( 1948- )
Born Paulette Williams in Trenton, New Jersey, Ntozake Shange moved with her family to St. Louis, Missouri, at the age of eight. When she was thirteen, she returned with her family to complete high school in New Jersey, where her surgeon father and educator mother entertained black musicians, writers, and political leaders in their home. In 1970 she graduated with a BA in American studies from Barnard College, and she completed an MA in American studies at the University of Southern California in 1973. Following a difficult separation from her first husband and frustrated at the limited career options for women, Williams chose to take the African name of Ntozake Shange (meaning "she who comes with her own things" and one "who walks like a lion") in 1971.
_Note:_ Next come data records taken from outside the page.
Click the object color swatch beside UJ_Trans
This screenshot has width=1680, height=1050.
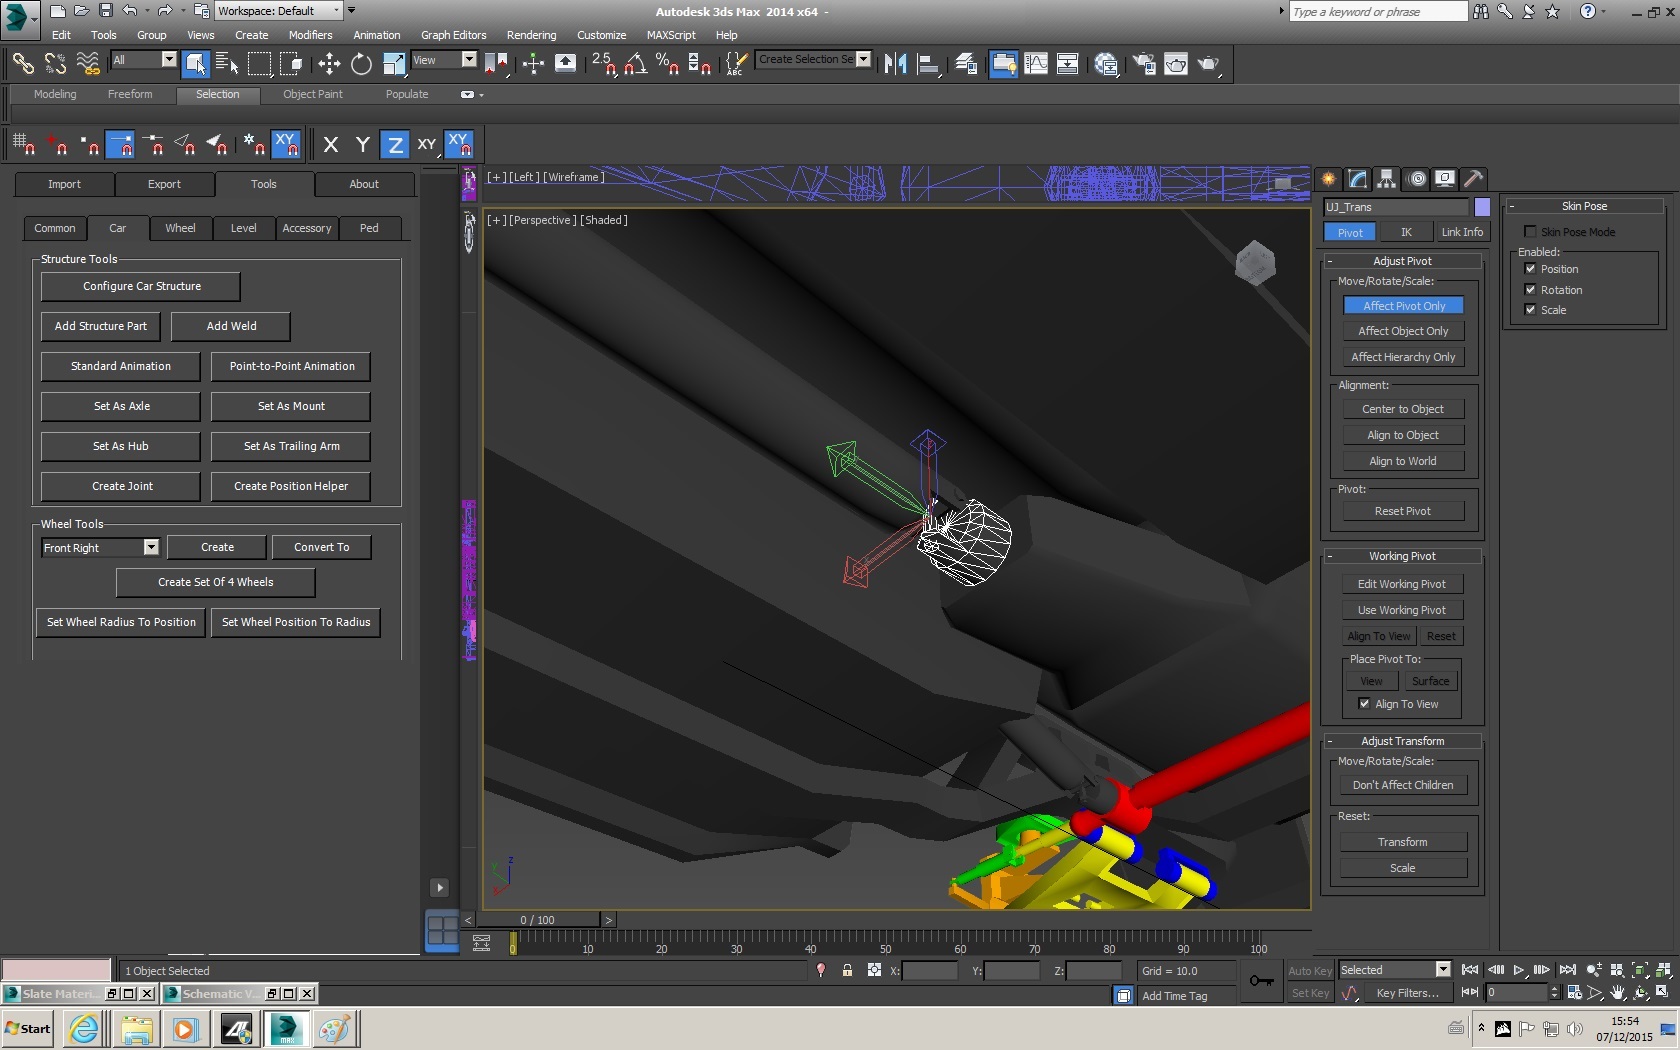1482,207
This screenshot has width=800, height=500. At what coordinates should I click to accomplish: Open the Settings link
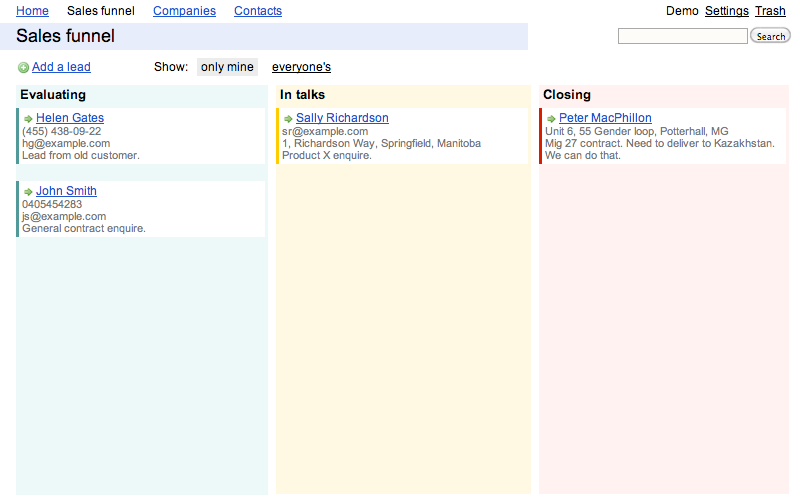(727, 11)
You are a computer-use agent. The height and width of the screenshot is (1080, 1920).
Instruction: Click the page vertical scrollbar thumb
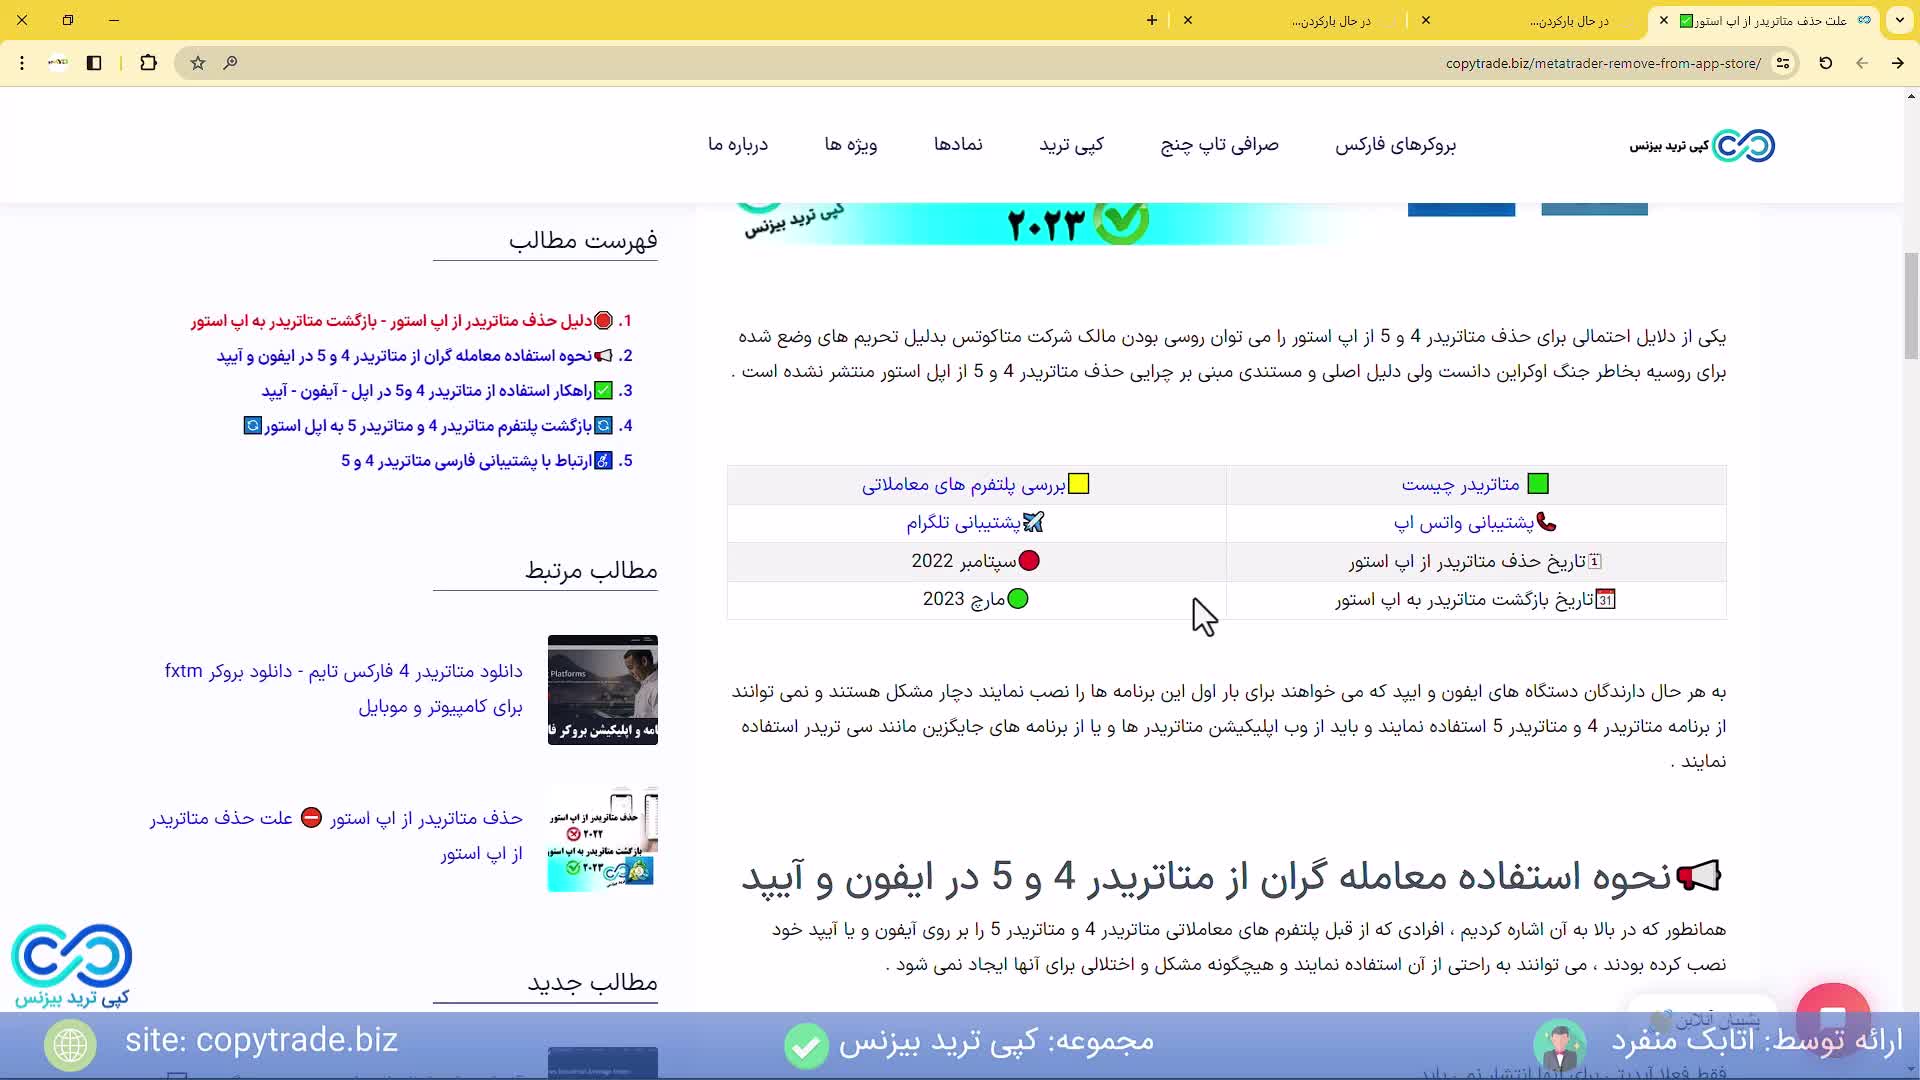click(1911, 305)
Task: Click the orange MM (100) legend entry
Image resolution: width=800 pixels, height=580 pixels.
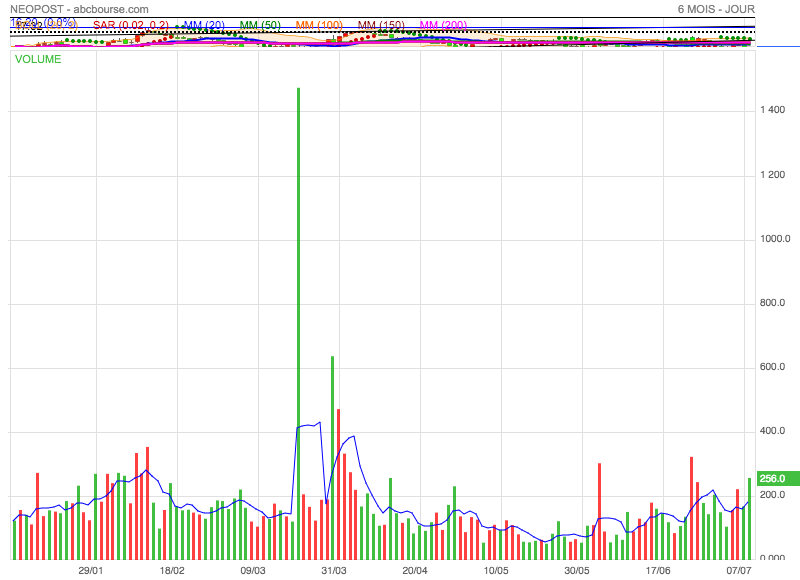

During Shange's multifaceted career, she has been a poet, author, dancer, actress, director, educator, installation artist, and musician. (Her band was Zaki and the Palm Wine Drunkards.) She has held several academic posts at California State College, City College of New York, and Rutgers University, and she was the Mellon Distinguished Professor of Literature at Rice University and a professor of drama at the University of Houston, among others. She has directed plays for the New York Shakespeare Festival and other theatres and has performed in several jazz/dance/poetry ensembles on both coasts. In addition to her theatre pieces, she has written several volumes of poetry and fiction. Her poetry includes Nappy Edges ( 1978), A Daughter's Geography: Poetry ( 1983), and Matrilineal Poems ( 1983); her fiction includes Sassafrass, Cypress & Indigo: A Novel ( 1982), Betsy Brown ( 1985), The Love Space Demands, and her recent book Liliane: Resurrection of the Daughter ( 1995).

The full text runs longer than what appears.